Странно. Тётенька была тоже в шубе. Да и какая же мама богачка?
– Буржуйка, – сказала тётенька громко. Она уже пролезла дальше, и мы ей совсем не мешали.
– Прекратите. Вы видите, я с детьми! – строго сказала ей мама. А дяденька, похожий на дядю Валеру, который самолеты чинит, только постарше, с такими же синими самолётными глазами, подмигнул мне и тихо сказал: «не слушай ты её». Мама тоже сказала: «не слушай. У человека настроение плохое.» Тётенька снова начала говорить про буржуев, но тут на неё зашикали, и она ворчала всю дорогу себе под нос. Пока не вышла на «Звёздочке». И одну остановку мы проехали в тишине. Нам даже место уступили – целое сиденье, а то бы пришлось держаться за железные трубки изо всех сил. Народу-то стало поменьше, и мы со своим мешком и санками начали скатываться под уклон.
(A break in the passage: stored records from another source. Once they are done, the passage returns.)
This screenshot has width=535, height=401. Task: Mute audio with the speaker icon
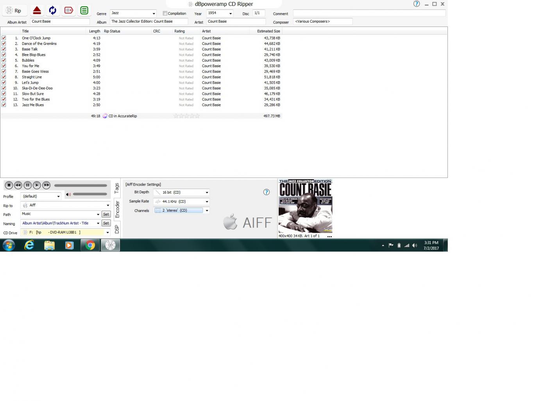[x=68, y=194]
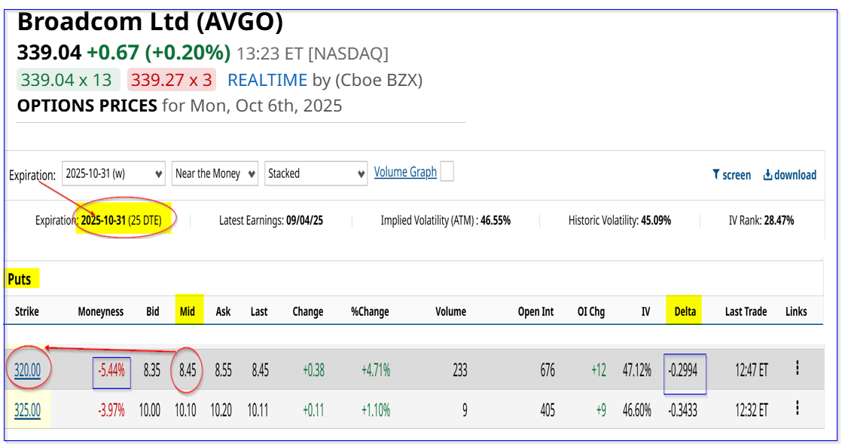The width and height of the screenshot is (842, 447).
Task: Sort by the Moneyness column header
Action: [x=101, y=311]
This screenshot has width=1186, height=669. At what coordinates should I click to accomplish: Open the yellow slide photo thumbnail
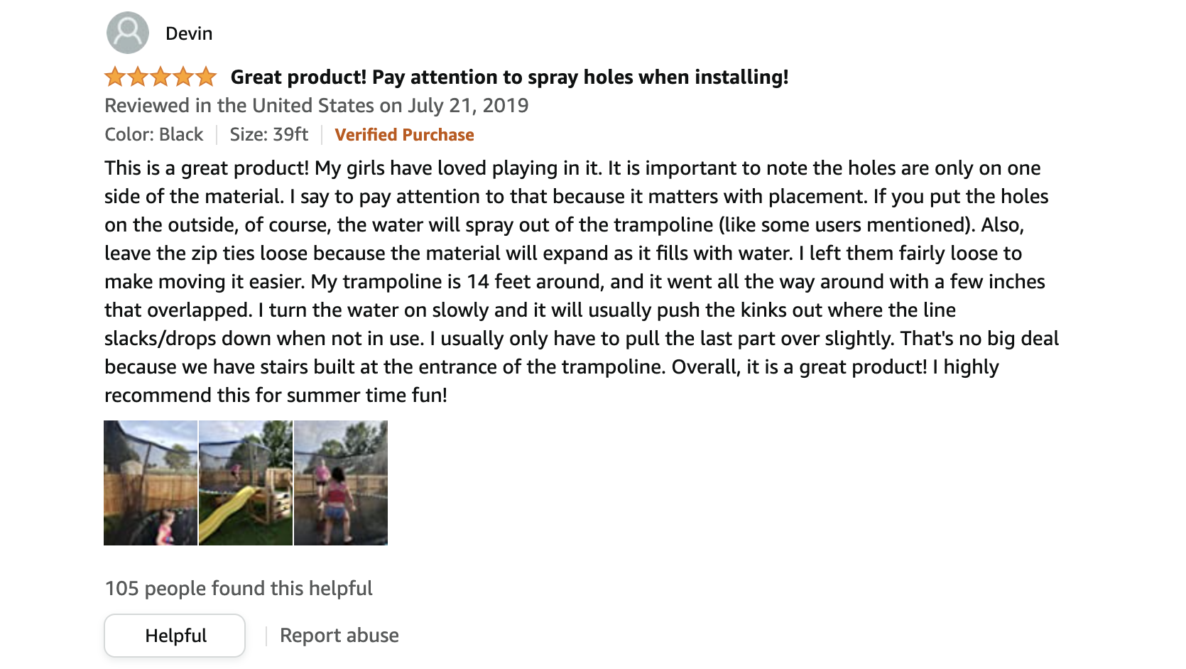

А когда мы вышли, то я поняла, что в автобусе-то было тепло. Хрустальный холод сразу закусал нос и щёки. Снова взялся за варежки и сапоги.
«С-с-с», – сказала я и переступила ногами.
– Вот. Не захотела валенки, – сказала мама, – Лёка в валенках, и как хорошо. Да, Лёка?
Свёрток из шубы и шали слегка шевельнулся.
– Да ну. Мама, ты сама в ботинках, – сказала я.
– У меня-то ботинки с войлоком, – сказала мама, – как у валенок. А то я бы так в валенках и ходила. Помнишь, как в прошлом году…
Мама снова устроила на санках мешок. Нас окружали лабиринты огней до самого неба. Я не могла сообразить, по какой же тропинке между этих огромных стен с тысячами окон надо пойти? Мама показала рукой: «вон туда». Вообще-то с мешком вышло не очень удобно. Мы забыли верёвку, и по дороге нам с Лёкой приходилось его постоянно придерживать.
– Мама, давай, я теперь повезу, – сказала я и опять помялась от холода.